* [WHAT NEEDS TO BE DONE] Write out only the lines from the line that holds "How do I perform: Clear" to the end of the listing below, inclusive, with the pictures omitted.

(Beginning of DATASET EXCERPTS)

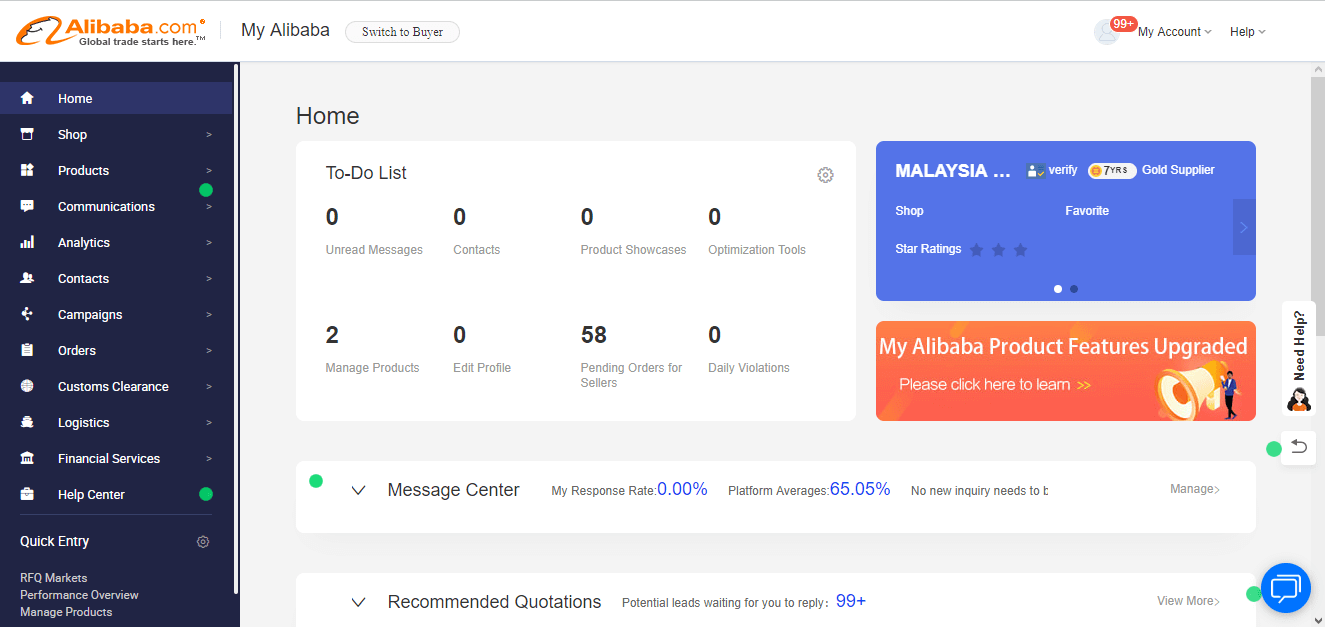Open RFQ Markets quick entry link
Image resolution: width=1325 pixels, height=627 pixels.
pyautogui.click(x=54, y=578)
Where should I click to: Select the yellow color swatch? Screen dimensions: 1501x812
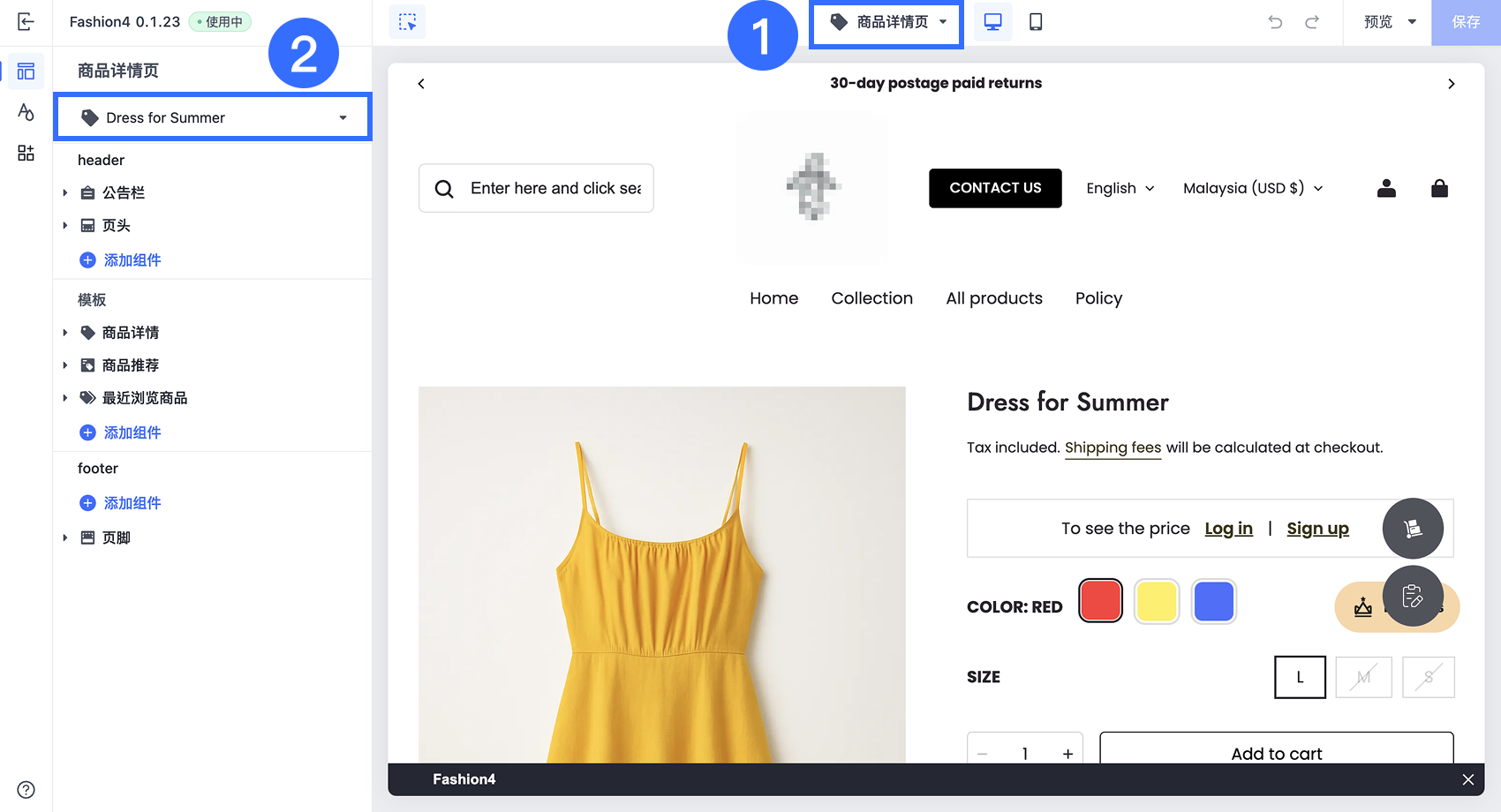coord(1157,602)
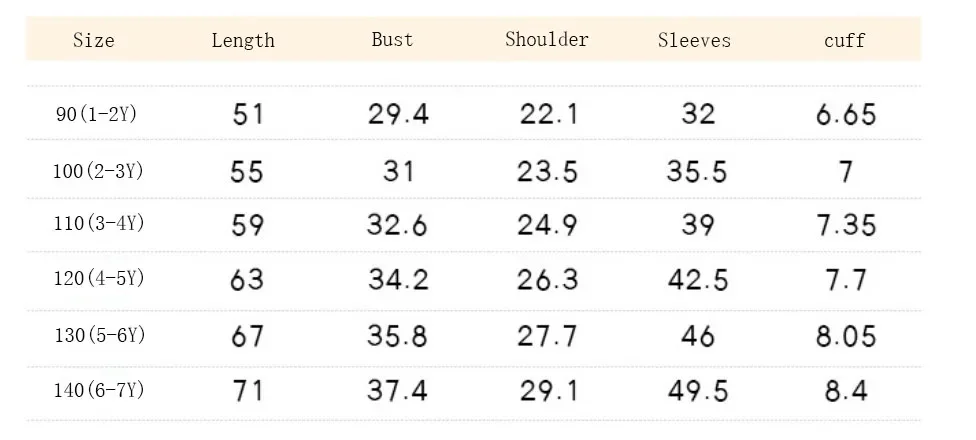Screen dimensions: 976x440
Task: Click cuff value 8.05
Action: click(846, 336)
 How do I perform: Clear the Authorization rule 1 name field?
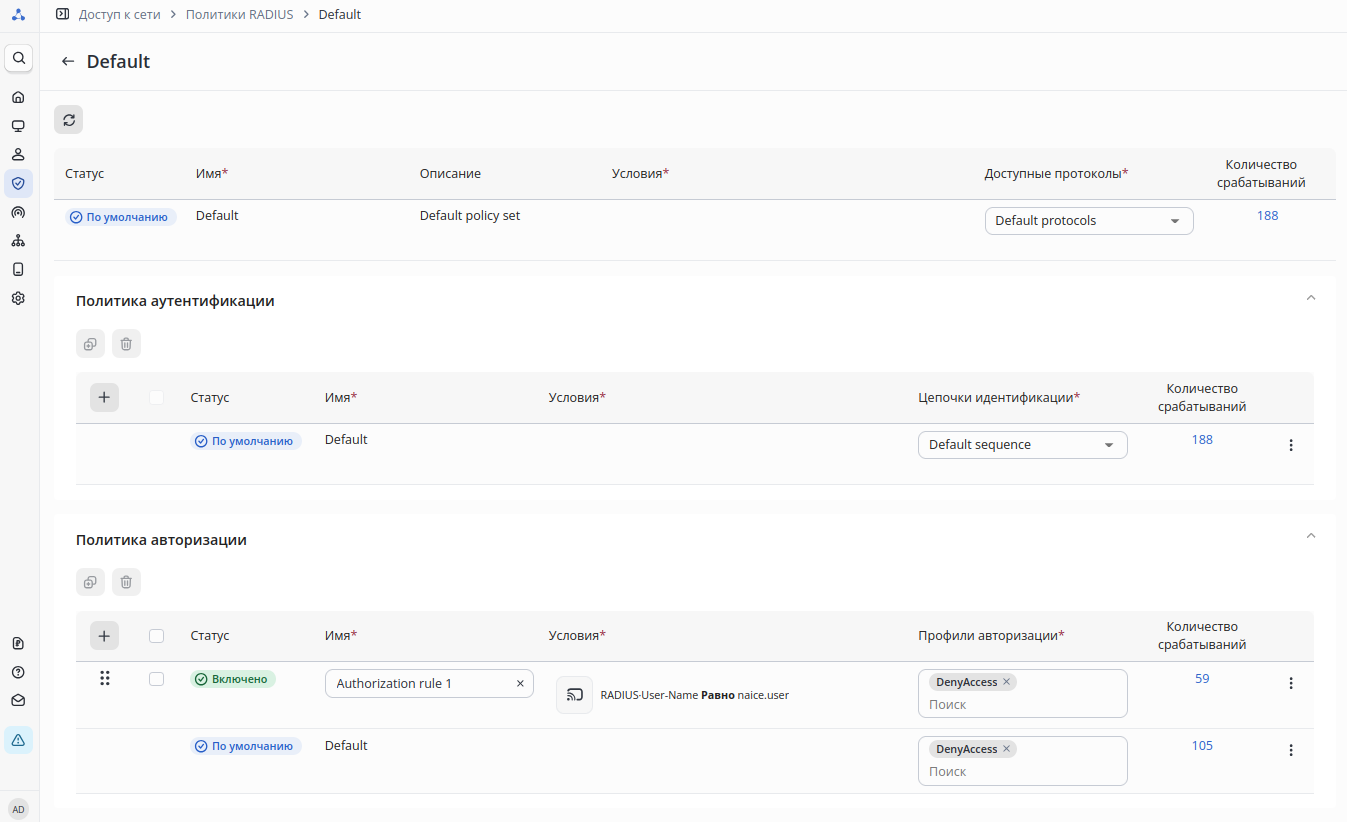(x=520, y=684)
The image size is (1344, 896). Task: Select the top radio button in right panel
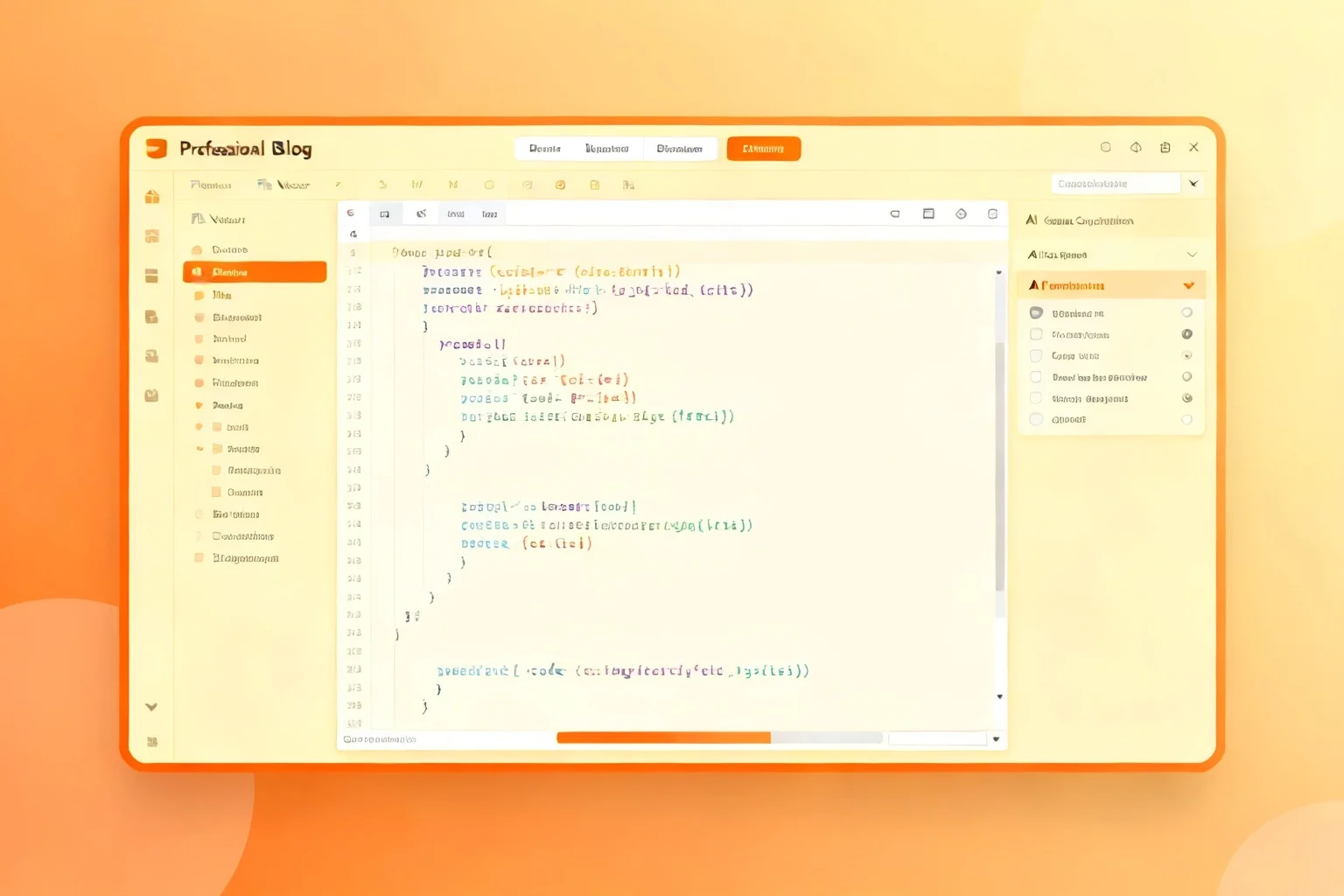(x=1186, y=312)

(End of DATASET EXCERPTS)

* [ANSWER SECTION]
 How do I perform: Clear the Authorization rule 1 name field?
(x=520, y=684)
The image size is (1344, 896). Task: Select the top radio button in right panel
(x=1186, y=312)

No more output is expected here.